Insgesamt brachte meine Mutter so an die anderthalb Stunden mit diversen Fenstergesprächen zu. Besonders anstrengend waren für sie die Gespräche mit Frau Engelke, die im ersten Obergeschoss wohnte und was meiner Mutter abverlangte, den Kopf in den Nacken zu legen, um mit der lieben Frau sprechen zu können. Das war ziemlich anstrengend. Aber immerhin warf mir Frau Engelke ab und zu ein Klümpken runter. Klümpkes, abgeleitet von Klümpchen, war der Ruhrgebietsausdruck für das, was hier im Süddeutschen die Gutsel, im Rheinland die Kamelle und im allgemeinen Sprachgebrauch die Bonbons sind.
Ein saures Campino-Bonbon ersetzte nach der damaligen Ansicht der Erwachsenen einen halben Liter Getränk. Quengelte ein Kind, weil es Durst hatte, schob man ihm ein saures Bonbon in den Mund: „Lutsch das, das stillt den Durst.“
Auf dem Friedhof selbst war gar nicht viel zu tun. Etwas Blumengezupfe, zwei, drei Kannen Wasser schleppen und ein bißchen die Erde harken. Die größeren Arbeiten erledigte sowieso mein Vater, der alle paar Wochen mit dem Auto hinfuhr und alles machte, was mehr Aufwand bedeutete.
Man könnte ja denken, dass der Gesprächsbedarf meiner Mutter durch das Fensterln bereits gedeckt gewesen sei. War er aber nicht. Denn meine Mutter ist – und Gott sei Dank war das so, das ist ja heute auch nicht mehr so selbstverständlich – eine Frau.

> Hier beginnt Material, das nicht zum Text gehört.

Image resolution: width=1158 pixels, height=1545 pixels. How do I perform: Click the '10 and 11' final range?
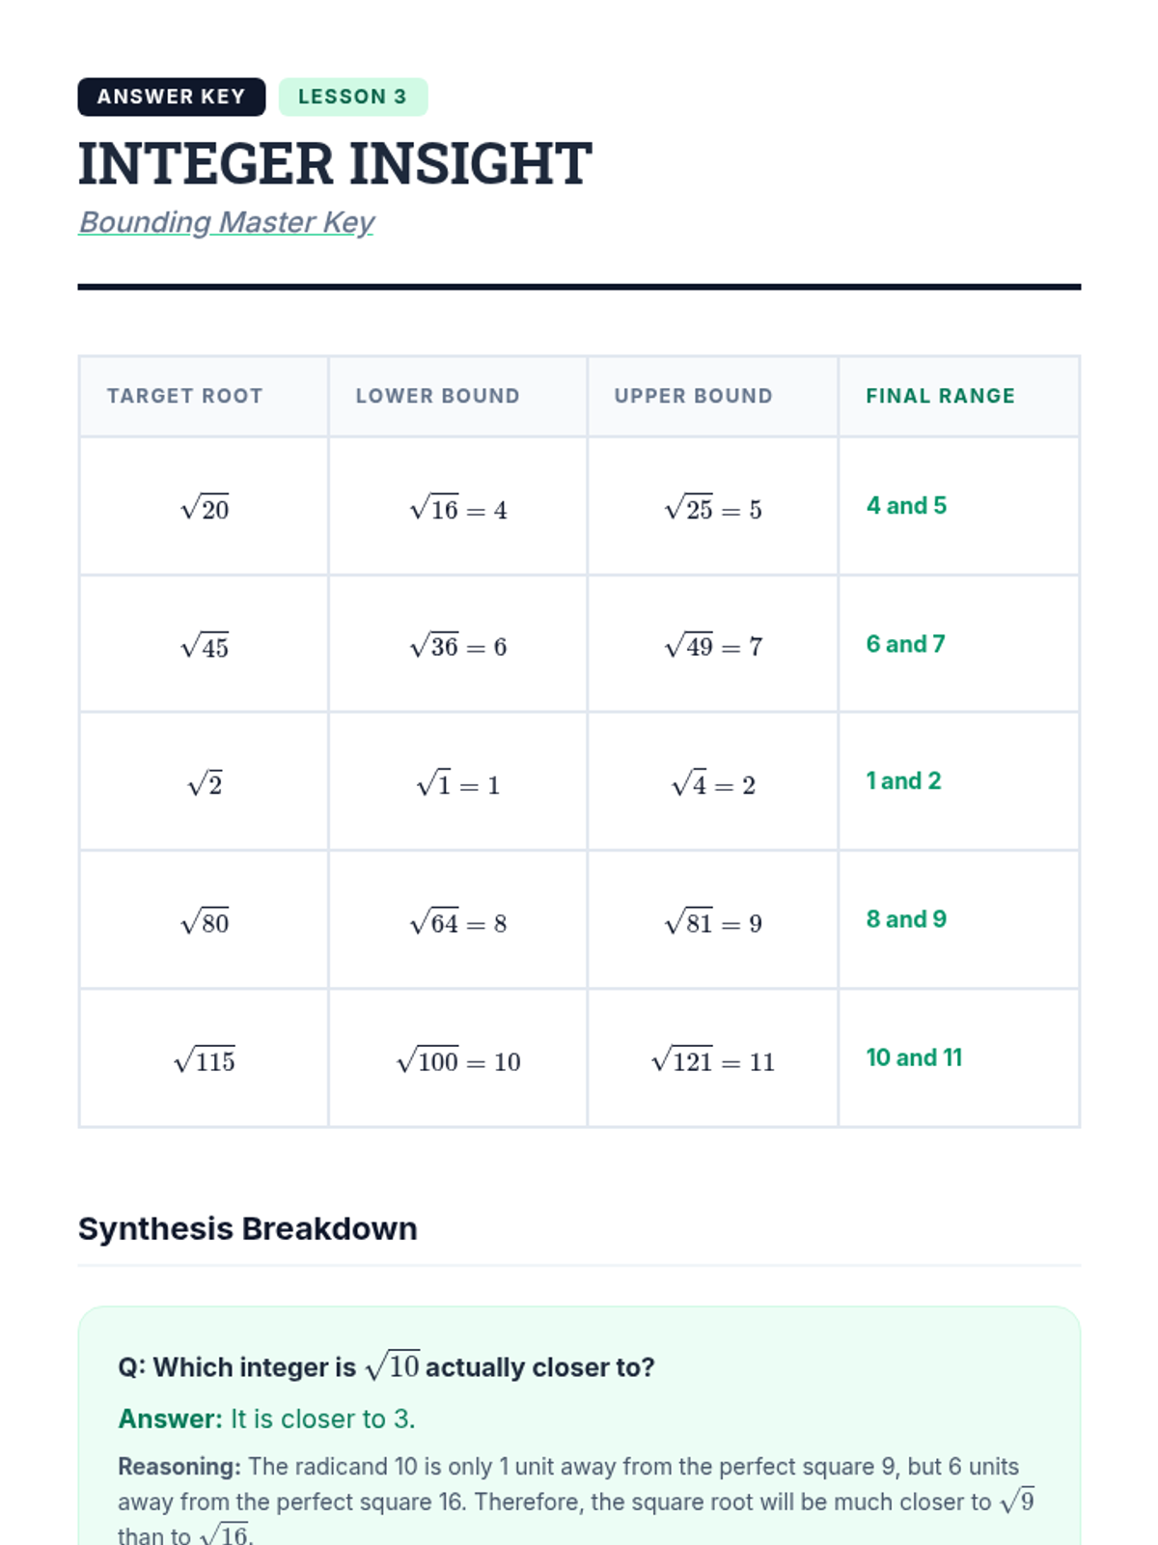coord(914,1057)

Und Frauen kriegen nie genug vom Reden. So. Steinigt mich. Nennt mich wieder Nazi. Mir egal. Es ist so.
Auf dem Friedhof trafen wir nämlich auch wieder Leute. Und auch mit denen musste geredet werden. Wer ist alles in der letzten Zeit gestorben? Haste schon gehört? Weisste was von dem und dem? Und Schneiders Ute hat jetzt einen Italiener, stell Dir das mal vor!“
Wenn dann der Rückweg angetreten wurde, führte der immer an Friedhelms Friseurgeschäft vorbei.
Friedhelm ist ein ganz famoser Kerl, der heute noch lebt. Er ist der Cousin meiner Mutter. Sein Vater hatte vor dem Krieg den Friseursalon gegründet und Friedhelm hatte ihn dann übernommen. Der gutaussehende Friseurmeister war bei den Frauen sehr beliebt, was seinem angeschlossenen Damensalon eine rege Kundschaft bescherte. Bekannt geworden war mein Großcousin unter anderem dadurch, dass er lange den Weltrekord für die Überquerung des Ärmelkanals auf einem Surfboard inne hatte, wenn er nicht sogar derjenige war, der das zum ersten Mal gemacht hatte.

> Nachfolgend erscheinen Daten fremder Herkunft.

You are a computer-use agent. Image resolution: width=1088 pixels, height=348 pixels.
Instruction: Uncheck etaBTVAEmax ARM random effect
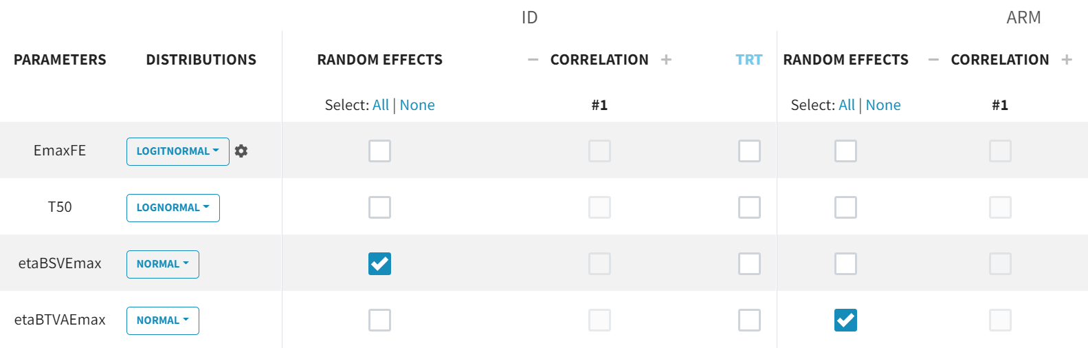tap(845, 320)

Trotz seiner vielen Arbeit hatte Friedhelm auch immer Zeit für ein kleines Quätschchen und als Friseur, man kann es sich denken, wusste er mehr Neuigkeiten, als alle anderen zusammen.
Und ihr könnt Euch auch vorstellen, wie sich die Zeit für mich als Kind in die Länge zog.

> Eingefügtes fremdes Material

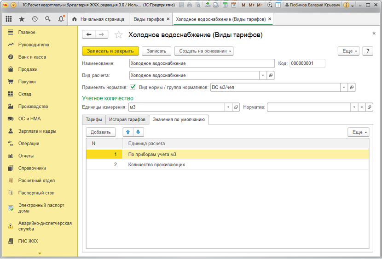Add this form to favorites star
This screenshot has height=259, width=382.
pyautogui.click(x=119, y=35)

Wenn ich Pech hatte, ging meine Mutter auf dem Rückweg noch einmal durch unsere ehemalige Straße und wir kehrten dann noch mal eben, ganz kurz, nur auf einem Sprung, bei einem der ehemaligen Nachbarn ein.
Manchmal war es dann schon dunkel, als wir wieder nach Hause kamen.
Und wißt ihr was? Ich habe mich trotzdem immer darauf gefreut, mit meiner Mutter auf den Friedhof zu gehen. Wegen Frau Engelke, wegen der Klümpkes, wegen Opa und Oma Nadler und der Tasse Brühwürfelsuppe und weil man als Kind sowieso nicht gefragt wurde.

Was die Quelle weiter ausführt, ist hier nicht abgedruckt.